II. — PAR QUI L’INTERPRÉTATION DOIT ÊTRE DONNÉE
Le droit d’interpréter peut appartenir, selon la nature des actes, soit au conseil de préfecture sauf appel au Conseil d’État, soit au Conseil d’État en premier et dernier ressort, soit à diverses autorités administratives dont la décision est toujours susceptible de recours au Conseil d’État.
Examinons successivement ces diverses compétences.
Compétence du conseil de préfecture. — L’interprétation appartient au conseil de préfecture toutes les fois qu’il s’agit d’actes ou de contrats dont le contentieux lui a été déféré par la loi. C’est donc au conseil de préfecture que doit être demandée l’interprétation préjudicielle des actes dont il est juge en vertu de l’article 4 de la loi du 28 pluviôse an VIII : marchés et concessions de travaux publics, arrêtés d’occupation temporaire, actes de vente nationale ; et aussi des divers actes ou contrats dont des lois spéciales lui ont attribué la connaissance, tels que les baux de sources minérales appartenant à l’État, et les baux d’octroi et de droits de place.
En matière d’interprétation contentieuse comme en toute autre, [612] les décisions des conseils de préfecture sont susceptibles d’appel ; mais le Conseil d’État a décidé qu’il ne peut plus connaître d’un appel contre une décision interprétative du conseil de préfecture, quand cette décision a été suivie d’un jugement ou arrêt définitif, rendu sur le fond du litige par le tribunal judiciaire qui avait demandé l’interprétation (1. Conseil d’État, 16 juin 1893, Lemaire. — Cette jurisprudence est conforme à celle que le Conseil d’État applique lorsqu’il est en présence d’un jugement rendu ou d’un contrat passé en vertu d’une décision administrative qui lui est déférée. Il considère cette décision comme étant devenue définitive par suite de l’exécution judiciaire ou contractuelle qu’elle a reçue, et comme n’étant plus susceptible d’appel ou de recours pour excès de pouvoir. (Voy. ci-dessus, p. 470.)). Dans ce cas, en effet, si le Conseil d’État venait à infirmer l’arrêté du conseil de préfecture, sa décision se heurterait à l’autorité de la chose jugée.

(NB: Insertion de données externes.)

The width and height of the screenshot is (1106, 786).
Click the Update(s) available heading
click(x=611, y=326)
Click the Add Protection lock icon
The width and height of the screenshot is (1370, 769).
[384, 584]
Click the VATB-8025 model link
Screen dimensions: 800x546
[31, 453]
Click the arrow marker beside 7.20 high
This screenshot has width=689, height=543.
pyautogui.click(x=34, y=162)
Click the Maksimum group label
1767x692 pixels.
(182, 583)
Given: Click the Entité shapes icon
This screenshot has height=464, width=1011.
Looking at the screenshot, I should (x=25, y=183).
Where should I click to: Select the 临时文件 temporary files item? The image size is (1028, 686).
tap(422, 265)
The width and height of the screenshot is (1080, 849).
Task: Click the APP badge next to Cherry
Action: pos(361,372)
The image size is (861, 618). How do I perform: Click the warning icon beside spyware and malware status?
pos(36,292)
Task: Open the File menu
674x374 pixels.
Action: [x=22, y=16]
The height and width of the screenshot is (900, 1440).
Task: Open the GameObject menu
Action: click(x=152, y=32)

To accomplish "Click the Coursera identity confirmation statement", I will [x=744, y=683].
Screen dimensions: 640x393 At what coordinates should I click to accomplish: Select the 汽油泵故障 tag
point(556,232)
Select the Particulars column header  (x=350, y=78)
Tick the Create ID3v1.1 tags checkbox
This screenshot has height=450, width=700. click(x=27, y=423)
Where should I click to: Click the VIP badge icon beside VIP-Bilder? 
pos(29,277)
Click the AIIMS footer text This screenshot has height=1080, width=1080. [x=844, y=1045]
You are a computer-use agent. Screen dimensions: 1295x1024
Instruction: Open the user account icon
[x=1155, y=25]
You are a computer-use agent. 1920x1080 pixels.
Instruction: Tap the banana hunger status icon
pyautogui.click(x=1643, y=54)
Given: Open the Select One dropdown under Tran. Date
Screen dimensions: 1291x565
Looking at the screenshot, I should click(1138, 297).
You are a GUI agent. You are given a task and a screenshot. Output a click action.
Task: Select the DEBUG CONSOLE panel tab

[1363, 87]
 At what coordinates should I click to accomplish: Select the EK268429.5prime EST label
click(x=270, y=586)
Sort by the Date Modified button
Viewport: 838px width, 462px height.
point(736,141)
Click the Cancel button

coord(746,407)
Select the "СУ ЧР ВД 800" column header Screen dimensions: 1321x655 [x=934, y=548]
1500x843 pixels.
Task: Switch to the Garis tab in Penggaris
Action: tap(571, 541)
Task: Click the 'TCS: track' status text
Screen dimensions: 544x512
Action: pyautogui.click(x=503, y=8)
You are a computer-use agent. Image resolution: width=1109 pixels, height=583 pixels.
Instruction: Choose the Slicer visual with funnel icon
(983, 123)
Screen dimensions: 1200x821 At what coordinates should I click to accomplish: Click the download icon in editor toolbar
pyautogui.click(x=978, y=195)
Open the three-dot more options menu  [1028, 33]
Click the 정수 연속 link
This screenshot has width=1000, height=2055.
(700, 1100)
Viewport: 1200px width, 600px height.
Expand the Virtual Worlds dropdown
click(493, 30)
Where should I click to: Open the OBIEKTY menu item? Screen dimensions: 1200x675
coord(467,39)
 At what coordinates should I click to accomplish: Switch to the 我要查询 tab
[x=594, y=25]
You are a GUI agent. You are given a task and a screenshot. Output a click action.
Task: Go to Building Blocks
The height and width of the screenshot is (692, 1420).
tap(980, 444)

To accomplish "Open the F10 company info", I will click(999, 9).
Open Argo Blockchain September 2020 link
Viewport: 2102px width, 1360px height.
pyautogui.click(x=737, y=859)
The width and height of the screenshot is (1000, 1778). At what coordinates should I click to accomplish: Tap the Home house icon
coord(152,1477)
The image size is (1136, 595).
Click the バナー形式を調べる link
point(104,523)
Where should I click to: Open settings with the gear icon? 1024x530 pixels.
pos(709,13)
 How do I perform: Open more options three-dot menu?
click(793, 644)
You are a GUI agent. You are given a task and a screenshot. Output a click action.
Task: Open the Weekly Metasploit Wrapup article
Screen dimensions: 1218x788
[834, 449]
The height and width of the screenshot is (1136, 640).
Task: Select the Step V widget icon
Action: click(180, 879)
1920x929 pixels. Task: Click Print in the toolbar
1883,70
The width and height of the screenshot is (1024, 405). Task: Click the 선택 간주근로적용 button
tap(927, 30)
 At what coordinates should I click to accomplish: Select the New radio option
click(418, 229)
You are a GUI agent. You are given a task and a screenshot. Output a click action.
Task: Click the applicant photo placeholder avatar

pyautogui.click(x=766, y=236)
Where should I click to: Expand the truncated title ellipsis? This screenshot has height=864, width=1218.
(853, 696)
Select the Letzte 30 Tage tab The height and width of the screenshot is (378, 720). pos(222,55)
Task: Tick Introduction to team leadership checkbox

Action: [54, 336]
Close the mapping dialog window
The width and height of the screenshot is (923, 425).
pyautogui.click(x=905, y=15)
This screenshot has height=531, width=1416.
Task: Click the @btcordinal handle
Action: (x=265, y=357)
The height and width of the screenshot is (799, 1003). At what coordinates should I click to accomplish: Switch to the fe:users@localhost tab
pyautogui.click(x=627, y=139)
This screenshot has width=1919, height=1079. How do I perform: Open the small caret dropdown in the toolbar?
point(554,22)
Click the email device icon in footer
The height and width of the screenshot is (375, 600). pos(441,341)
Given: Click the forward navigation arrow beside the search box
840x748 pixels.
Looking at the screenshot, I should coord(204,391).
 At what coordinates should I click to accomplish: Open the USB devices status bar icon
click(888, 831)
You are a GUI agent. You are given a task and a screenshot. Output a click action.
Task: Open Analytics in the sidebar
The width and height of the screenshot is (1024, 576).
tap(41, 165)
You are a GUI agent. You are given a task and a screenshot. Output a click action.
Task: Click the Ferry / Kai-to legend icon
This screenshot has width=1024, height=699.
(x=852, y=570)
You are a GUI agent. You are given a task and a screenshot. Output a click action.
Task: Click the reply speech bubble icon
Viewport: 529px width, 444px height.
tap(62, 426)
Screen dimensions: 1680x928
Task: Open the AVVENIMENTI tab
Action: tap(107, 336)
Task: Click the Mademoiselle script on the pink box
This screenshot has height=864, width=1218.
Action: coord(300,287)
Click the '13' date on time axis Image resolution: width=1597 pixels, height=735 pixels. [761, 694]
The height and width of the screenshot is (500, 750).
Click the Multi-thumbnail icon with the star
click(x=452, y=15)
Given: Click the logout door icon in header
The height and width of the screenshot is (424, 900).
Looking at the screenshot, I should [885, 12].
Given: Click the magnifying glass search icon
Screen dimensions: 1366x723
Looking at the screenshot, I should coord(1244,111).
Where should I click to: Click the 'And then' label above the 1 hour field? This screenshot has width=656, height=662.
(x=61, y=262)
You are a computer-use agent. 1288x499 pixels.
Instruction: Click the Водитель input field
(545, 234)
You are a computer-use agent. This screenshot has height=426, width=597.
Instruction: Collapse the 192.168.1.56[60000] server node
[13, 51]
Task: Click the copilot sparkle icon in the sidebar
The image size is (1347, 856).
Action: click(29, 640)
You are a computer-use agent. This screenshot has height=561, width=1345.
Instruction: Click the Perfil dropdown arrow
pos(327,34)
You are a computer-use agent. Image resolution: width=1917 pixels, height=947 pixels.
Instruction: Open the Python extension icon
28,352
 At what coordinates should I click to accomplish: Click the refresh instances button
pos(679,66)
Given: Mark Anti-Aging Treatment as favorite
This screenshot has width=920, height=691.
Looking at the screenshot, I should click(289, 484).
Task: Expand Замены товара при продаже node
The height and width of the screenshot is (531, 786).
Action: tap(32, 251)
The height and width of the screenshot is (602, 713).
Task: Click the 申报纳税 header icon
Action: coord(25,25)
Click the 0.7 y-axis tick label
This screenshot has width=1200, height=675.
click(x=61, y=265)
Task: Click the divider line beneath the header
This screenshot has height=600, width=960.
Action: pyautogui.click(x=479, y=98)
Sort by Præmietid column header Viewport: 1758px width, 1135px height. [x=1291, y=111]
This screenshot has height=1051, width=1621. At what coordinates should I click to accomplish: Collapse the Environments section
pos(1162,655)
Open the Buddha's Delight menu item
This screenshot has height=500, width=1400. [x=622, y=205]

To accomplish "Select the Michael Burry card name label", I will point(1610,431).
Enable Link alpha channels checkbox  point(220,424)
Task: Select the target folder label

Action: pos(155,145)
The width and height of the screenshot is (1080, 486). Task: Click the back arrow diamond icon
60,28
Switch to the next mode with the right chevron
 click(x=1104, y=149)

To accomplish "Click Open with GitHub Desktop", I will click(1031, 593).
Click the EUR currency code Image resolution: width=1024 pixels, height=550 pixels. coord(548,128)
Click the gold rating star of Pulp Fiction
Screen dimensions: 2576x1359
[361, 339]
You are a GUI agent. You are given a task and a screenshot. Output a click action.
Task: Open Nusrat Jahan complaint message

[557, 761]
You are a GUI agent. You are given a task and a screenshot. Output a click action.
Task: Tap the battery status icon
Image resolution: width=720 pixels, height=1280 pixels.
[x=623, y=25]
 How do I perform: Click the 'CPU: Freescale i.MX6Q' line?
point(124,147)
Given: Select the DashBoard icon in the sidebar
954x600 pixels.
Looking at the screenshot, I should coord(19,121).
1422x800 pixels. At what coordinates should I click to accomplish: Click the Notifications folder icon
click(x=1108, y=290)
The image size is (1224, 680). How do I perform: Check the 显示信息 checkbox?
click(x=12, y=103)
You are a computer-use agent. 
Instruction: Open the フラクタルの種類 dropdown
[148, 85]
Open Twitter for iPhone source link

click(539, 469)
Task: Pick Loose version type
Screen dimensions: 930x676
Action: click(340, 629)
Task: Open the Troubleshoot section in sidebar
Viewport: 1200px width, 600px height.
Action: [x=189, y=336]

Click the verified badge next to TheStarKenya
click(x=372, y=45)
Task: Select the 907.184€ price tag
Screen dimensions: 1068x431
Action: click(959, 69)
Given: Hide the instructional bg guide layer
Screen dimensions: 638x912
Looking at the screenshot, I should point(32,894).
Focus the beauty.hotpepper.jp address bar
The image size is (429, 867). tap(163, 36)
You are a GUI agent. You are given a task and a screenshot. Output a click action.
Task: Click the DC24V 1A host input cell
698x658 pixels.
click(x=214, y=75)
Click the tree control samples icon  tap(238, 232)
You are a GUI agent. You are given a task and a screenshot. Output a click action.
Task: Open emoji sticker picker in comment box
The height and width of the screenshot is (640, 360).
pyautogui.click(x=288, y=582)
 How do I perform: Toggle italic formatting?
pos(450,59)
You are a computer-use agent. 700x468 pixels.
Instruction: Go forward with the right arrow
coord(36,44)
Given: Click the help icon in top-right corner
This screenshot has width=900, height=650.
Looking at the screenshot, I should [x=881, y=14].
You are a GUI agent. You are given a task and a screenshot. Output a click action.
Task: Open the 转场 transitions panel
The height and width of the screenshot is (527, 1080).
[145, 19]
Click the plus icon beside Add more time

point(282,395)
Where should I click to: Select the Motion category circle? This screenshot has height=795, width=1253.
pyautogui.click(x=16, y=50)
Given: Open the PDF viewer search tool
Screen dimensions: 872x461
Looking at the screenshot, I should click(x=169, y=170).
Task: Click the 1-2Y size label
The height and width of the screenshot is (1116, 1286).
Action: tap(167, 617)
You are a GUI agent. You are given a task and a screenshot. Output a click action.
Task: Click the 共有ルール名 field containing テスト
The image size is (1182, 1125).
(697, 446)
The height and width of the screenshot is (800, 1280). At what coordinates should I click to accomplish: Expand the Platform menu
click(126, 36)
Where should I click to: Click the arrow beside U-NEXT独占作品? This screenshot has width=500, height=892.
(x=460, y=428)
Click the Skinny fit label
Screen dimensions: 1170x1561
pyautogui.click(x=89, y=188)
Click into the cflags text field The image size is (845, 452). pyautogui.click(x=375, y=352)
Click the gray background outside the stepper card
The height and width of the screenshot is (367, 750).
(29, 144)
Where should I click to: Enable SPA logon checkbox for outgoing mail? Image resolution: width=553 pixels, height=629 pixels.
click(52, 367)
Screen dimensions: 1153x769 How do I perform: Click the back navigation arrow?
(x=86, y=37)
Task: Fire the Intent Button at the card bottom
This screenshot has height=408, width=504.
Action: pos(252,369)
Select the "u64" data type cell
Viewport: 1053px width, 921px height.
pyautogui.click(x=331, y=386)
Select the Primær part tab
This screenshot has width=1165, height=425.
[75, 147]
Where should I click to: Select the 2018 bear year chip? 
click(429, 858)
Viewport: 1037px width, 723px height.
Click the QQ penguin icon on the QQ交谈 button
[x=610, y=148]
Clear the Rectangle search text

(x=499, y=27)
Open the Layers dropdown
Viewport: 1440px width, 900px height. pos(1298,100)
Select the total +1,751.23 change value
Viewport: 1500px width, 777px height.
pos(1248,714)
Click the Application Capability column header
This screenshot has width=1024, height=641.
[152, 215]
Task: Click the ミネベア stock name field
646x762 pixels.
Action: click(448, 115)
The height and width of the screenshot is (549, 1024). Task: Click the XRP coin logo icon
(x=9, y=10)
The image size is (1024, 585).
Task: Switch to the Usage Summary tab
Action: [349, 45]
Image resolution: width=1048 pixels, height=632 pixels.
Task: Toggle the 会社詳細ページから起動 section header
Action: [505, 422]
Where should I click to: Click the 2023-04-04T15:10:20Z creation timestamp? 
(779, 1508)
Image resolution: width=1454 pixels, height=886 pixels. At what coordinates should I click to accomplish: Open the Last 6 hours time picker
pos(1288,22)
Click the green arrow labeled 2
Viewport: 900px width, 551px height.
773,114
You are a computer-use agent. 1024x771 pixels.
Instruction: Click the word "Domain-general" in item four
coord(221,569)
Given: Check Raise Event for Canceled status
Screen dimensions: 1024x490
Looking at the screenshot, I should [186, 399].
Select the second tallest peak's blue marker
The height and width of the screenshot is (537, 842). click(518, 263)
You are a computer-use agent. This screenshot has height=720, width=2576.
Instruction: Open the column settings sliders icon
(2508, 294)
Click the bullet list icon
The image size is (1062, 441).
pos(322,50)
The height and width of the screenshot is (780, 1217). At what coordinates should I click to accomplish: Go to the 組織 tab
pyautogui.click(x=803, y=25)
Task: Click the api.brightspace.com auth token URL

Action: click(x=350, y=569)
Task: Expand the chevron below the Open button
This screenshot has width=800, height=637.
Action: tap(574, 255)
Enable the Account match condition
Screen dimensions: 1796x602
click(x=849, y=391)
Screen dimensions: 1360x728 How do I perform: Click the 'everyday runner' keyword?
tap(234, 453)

Il va de soi que les questions d’interprétation qui relèvent en premier ressort du conseil de préfecture ne peuvent pas être soumises directement et omisso medio au Conseil d’État, car il ne saurait dépendre des parties de supprimer un des degrés de juridiction établis par la loi.
Toutes les observations qui précèdent sont également applicables aux conseils du contentieux des colonies, lorsque l’acte ou contrat à interpréter relève de leur juridiction de premier ressort.
Compétence du Conseil d’État en premier et dernier ressort. — Le Conseil d’État est seul compétent pour interpréter par la voie contentieuse les décrets du chef de l’État, et, d’une manière plus générale, tous les actes de l’autorité souveraine.
Cette règle s’est d’abord établie par application de la maxime ejus est interpretari cujus est condere. Il était en effet naturel que le chef de l’État retînt pour lui seul le droit d’interpréter ses propres actes, et ne permît pas que leur véritable portée pût être altérée par l’interprétation d’une autorité inférieure. D’un autre côté, la matière étant contentieuse, le chef de l’État devait rendre ses décisions interprétatives dans la même forme que les autres décisions émanées de sa justice retenue, c’est-à-dire en son Conseil et dans les formes établies pour les affaires contentieuses. Telle a été, à l’origine, la base de la juridiction du Conseil d’État [613] ou plus exactement du chef de l’État en son Conseil, interprétant en premier et dernier ressort les actes de l’autorité souveraine.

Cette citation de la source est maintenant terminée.